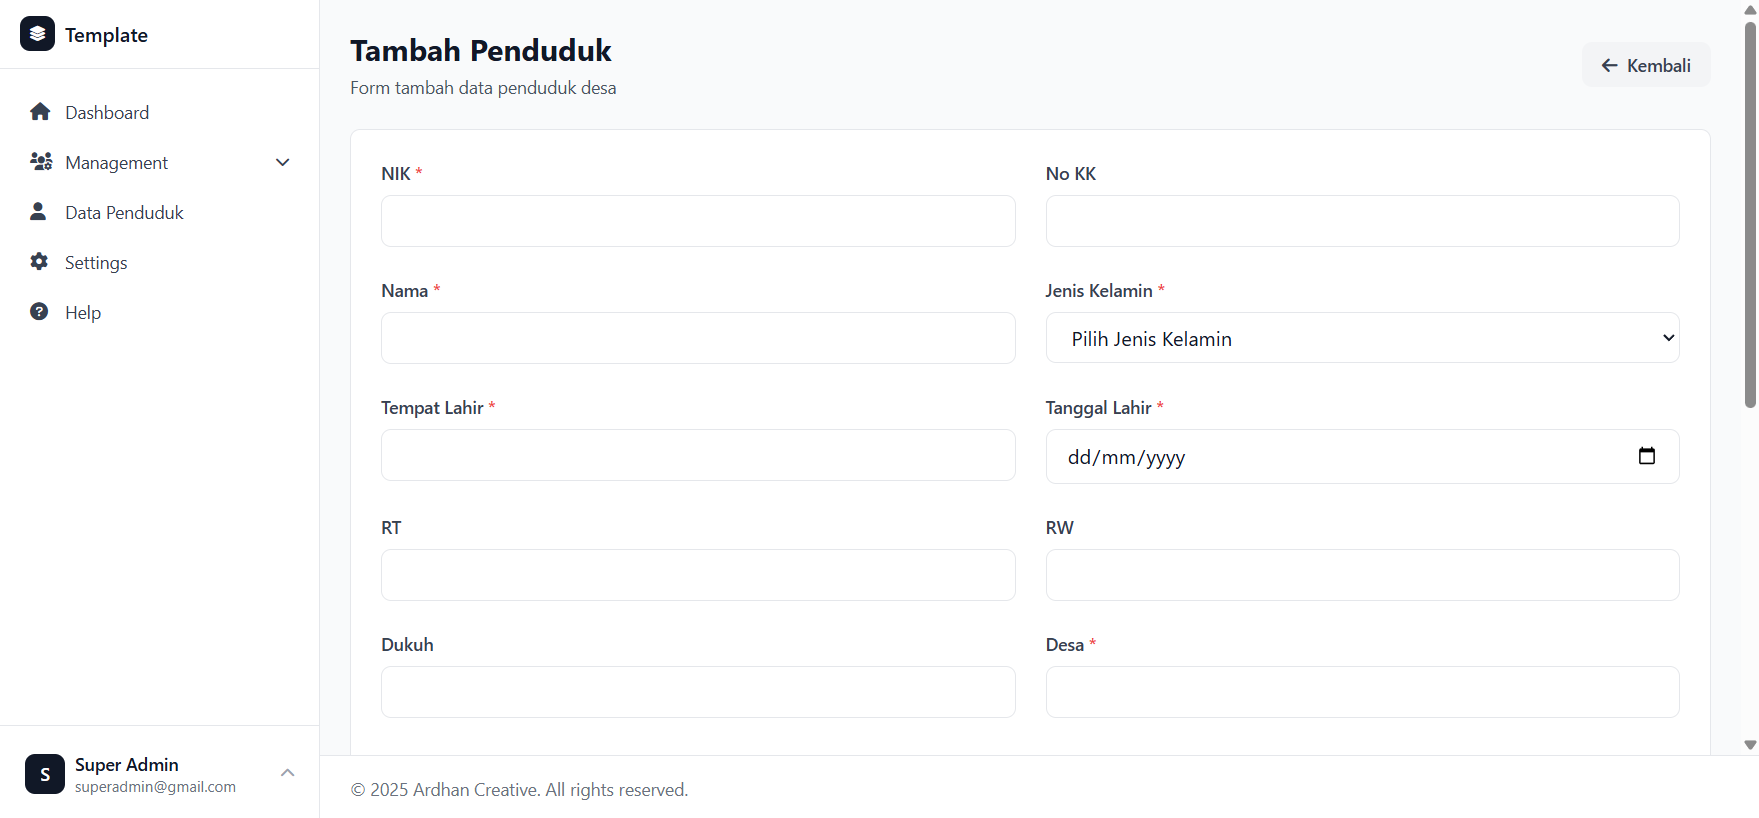
Task: Open the Pilih Jenis Kelamin dropdown
Action: coord(1362,337)
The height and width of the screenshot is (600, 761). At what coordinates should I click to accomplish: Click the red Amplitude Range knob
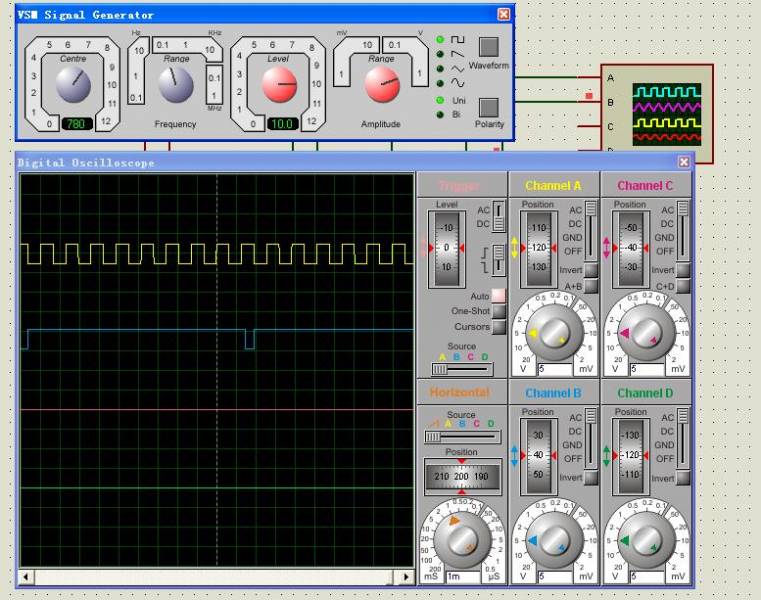382,86
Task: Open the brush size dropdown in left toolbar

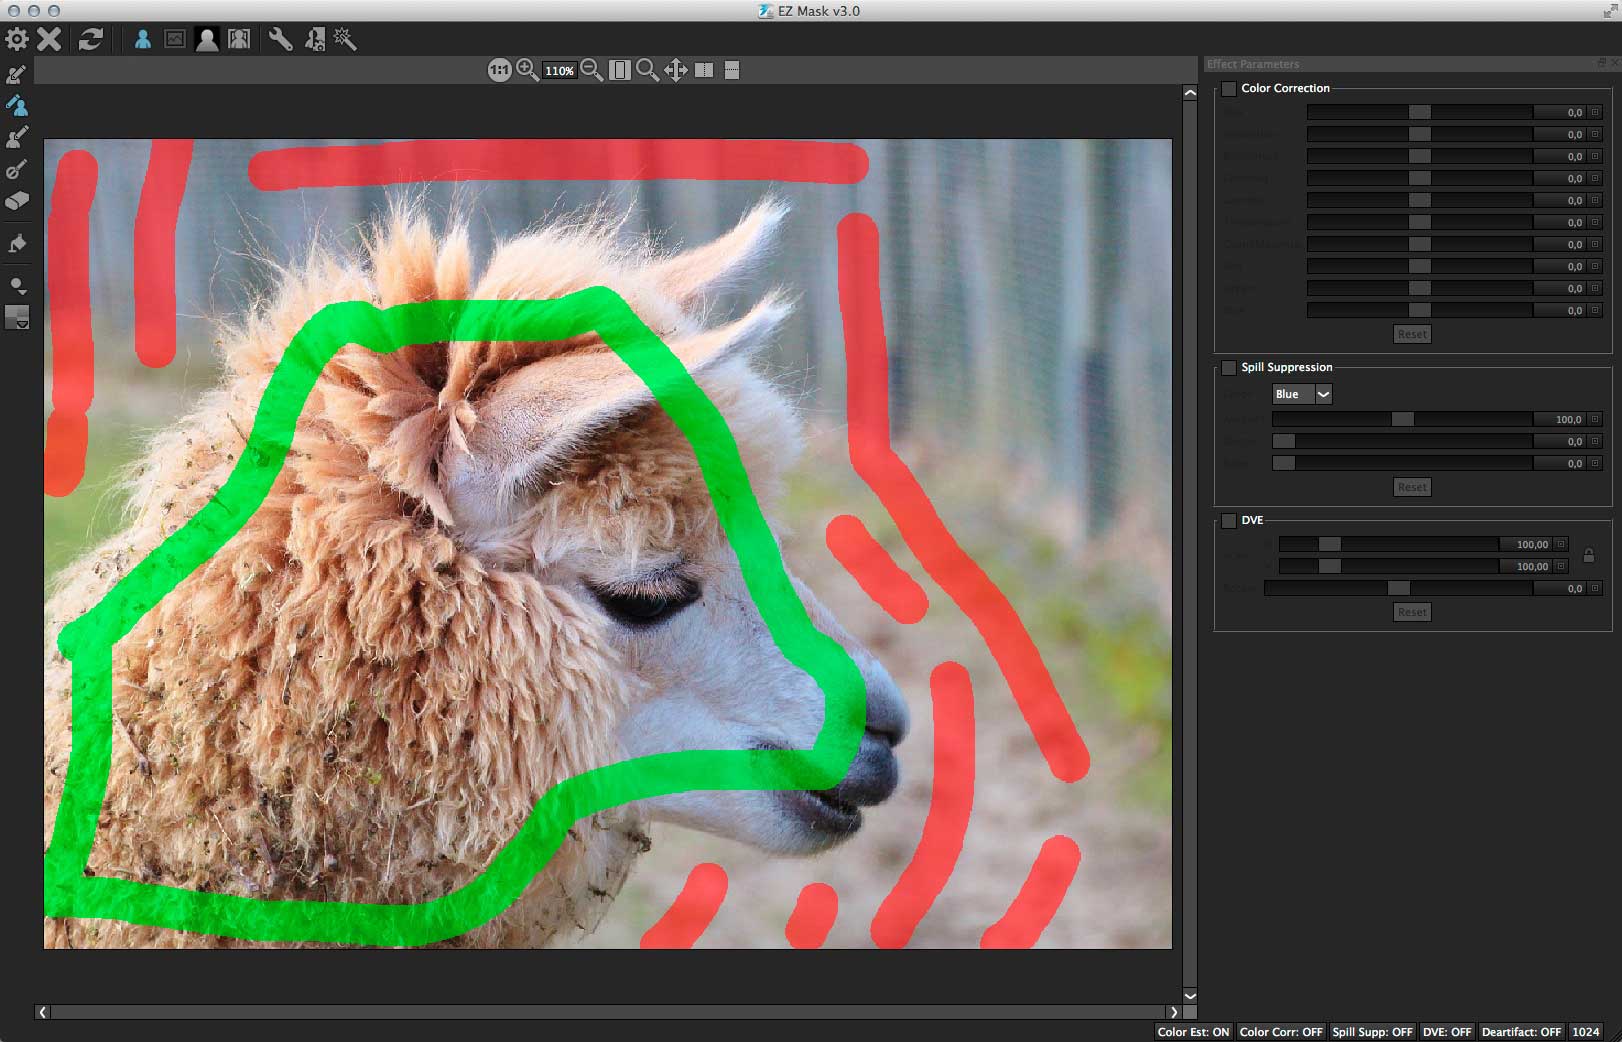Action: (18, 287)
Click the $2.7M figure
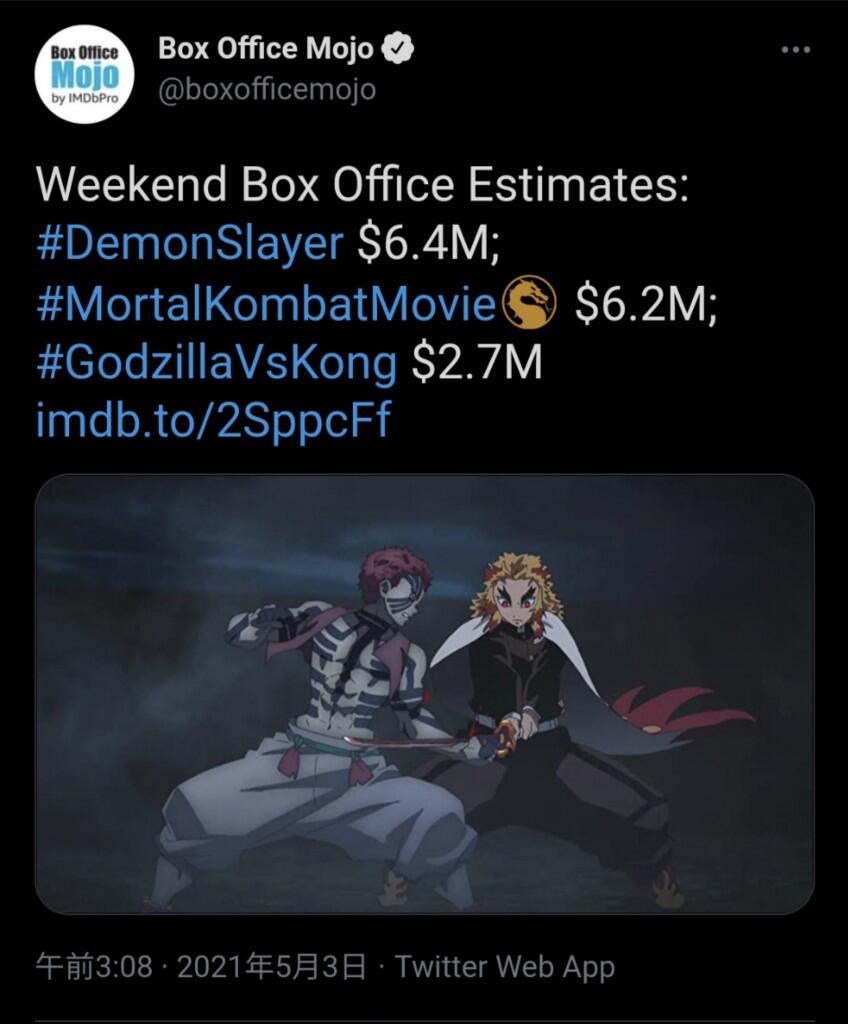This screenshot has width=848, height=1024. [477, 362]
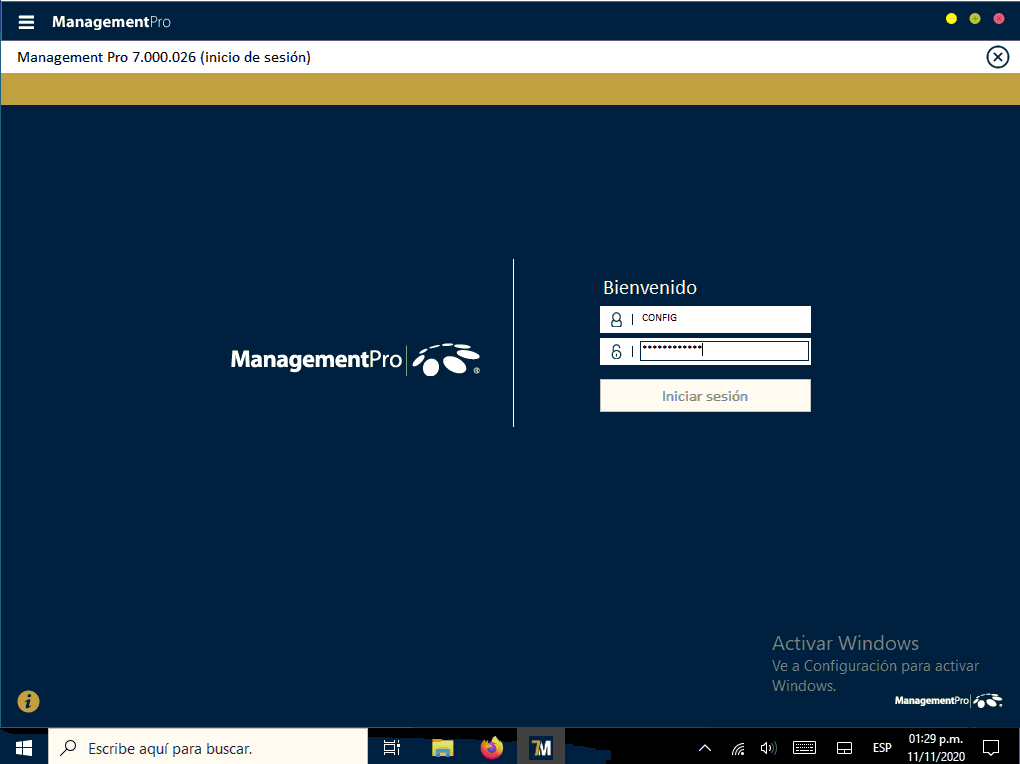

## STATED PROBLEM
Lay out everything in the listing from the line containing "The height and" down to the end of the listing as a Markdown table with the columns Row and Listing line, one row per line and blank lines skipped. Leave the pictures out.

## OUTPUT
| Row | Listing line |
|---|---|
| 1 | The height and width of the screenshot is (600, 761). At what coordinates should I click to accomplish: Click the red Amplitude Range knob |
| 2 | 382,86 |
| 3 | Task: Open the brush size dropdown in left toolbar |
| 4 | Action: (18, 287) |
| 5 | Click the $2.7M figure |
| 6 | This screenshot has width=848, height=1024. [477, 362] |